### ACTIVITY
Extract each line from the entries below that has the string "will" in it.

### PROVIDED MATERIAL
# # #

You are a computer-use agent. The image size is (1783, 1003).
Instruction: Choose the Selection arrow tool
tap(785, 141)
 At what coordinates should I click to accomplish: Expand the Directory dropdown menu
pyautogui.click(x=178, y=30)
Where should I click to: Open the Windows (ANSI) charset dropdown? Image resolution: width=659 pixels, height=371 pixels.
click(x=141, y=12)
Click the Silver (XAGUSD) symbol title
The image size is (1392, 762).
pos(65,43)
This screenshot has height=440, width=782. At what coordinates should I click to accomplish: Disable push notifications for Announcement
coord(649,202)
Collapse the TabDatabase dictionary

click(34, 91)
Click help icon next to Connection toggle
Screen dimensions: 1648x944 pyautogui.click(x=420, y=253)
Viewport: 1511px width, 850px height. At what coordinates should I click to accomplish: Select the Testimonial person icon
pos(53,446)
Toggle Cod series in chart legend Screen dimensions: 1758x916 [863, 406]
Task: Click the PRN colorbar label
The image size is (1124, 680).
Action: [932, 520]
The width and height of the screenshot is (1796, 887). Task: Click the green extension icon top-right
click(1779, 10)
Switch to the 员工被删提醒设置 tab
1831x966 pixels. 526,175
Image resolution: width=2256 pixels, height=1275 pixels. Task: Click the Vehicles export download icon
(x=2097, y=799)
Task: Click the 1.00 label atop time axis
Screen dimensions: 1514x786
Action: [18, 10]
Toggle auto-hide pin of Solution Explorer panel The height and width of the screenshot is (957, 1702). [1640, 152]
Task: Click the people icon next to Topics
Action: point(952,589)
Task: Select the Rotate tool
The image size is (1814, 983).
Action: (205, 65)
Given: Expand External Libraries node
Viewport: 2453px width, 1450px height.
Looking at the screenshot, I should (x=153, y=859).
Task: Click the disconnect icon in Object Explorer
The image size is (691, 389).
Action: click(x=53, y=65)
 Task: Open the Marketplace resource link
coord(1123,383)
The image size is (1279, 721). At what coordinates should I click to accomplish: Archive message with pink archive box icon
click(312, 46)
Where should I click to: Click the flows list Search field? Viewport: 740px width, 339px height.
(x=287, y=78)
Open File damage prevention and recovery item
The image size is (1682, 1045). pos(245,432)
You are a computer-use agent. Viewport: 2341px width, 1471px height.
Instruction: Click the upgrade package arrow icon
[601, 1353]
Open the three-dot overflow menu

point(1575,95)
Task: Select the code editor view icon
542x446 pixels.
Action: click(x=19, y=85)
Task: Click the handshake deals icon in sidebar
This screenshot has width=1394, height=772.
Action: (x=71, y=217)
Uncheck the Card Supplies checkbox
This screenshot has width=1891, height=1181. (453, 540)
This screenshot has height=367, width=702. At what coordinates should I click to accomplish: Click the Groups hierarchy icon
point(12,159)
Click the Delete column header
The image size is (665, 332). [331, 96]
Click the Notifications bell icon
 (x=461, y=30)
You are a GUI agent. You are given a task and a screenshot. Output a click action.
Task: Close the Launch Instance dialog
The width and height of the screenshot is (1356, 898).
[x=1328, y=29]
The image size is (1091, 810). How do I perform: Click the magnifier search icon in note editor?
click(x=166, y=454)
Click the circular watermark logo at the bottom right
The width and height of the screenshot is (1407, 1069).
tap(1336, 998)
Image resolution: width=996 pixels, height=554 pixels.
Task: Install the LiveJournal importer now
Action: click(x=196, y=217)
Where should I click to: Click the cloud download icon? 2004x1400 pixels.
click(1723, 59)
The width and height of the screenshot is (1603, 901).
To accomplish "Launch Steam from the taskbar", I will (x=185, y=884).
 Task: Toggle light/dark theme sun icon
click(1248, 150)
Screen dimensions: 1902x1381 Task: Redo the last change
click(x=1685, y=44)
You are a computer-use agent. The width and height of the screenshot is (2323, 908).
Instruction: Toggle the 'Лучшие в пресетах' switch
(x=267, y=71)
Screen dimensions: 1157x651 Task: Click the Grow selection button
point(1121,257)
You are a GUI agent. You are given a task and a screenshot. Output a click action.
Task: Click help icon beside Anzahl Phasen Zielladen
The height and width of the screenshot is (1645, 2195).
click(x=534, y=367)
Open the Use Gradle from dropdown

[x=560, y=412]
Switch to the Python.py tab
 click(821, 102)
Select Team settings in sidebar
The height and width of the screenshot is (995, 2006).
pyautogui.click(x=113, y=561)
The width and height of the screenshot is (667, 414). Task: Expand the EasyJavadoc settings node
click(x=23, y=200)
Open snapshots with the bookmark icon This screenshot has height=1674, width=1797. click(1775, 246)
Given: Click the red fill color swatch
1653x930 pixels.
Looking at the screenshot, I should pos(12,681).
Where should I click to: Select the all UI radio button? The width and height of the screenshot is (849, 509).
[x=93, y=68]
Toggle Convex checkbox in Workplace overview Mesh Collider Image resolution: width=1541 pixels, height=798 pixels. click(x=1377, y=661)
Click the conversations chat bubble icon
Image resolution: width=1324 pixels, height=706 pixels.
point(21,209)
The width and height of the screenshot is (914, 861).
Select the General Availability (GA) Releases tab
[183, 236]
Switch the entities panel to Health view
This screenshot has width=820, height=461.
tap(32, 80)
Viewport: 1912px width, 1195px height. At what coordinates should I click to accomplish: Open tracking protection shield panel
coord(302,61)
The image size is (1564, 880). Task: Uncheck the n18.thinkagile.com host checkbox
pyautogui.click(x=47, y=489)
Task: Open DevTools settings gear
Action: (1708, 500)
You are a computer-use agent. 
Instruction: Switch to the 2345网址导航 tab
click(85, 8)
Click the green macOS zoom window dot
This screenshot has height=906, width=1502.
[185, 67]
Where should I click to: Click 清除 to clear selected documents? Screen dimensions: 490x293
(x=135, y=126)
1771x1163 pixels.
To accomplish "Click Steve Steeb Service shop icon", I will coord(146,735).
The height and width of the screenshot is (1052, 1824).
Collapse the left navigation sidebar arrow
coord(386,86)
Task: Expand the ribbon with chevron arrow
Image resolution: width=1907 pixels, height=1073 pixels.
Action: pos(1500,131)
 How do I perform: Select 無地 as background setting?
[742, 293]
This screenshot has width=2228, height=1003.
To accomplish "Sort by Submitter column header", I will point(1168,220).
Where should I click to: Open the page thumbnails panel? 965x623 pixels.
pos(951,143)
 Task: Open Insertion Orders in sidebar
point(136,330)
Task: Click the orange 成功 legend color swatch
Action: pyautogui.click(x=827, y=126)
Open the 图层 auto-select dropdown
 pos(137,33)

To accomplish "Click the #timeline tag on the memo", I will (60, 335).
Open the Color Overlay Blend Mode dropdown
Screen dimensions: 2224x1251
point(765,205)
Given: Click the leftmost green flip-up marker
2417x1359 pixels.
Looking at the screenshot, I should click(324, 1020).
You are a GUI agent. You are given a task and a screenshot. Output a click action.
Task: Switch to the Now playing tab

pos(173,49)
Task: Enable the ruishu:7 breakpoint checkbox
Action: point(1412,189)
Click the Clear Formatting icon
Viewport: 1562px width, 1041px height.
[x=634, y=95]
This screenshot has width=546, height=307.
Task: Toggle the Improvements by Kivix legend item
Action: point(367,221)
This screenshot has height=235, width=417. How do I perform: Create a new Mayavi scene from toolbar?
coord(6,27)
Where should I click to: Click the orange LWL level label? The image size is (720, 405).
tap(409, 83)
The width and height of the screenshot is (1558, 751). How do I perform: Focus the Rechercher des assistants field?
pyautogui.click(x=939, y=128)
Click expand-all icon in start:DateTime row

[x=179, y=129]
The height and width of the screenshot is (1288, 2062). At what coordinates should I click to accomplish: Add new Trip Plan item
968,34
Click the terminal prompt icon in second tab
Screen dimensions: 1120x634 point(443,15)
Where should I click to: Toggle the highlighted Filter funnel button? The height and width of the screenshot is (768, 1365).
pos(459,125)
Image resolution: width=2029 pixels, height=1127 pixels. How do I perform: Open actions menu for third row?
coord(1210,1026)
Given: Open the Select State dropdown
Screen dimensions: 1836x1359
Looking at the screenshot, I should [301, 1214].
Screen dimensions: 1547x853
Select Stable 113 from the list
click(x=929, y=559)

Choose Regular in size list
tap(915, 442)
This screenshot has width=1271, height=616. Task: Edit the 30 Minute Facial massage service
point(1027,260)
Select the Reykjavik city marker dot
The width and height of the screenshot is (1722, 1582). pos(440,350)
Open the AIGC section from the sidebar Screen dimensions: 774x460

# # #

### OUTPUT
To accomplish "Launch Steam from the taskbar", I will (x=185, y=884).
To accomplish "Click Steve Steeb Service shop icon", I will coord(146,735).
To accomplish "Sort by Submitter column header", I will point(1168,220).
To accomplish "Click the #timeline tag on the memo", I will (60, 335).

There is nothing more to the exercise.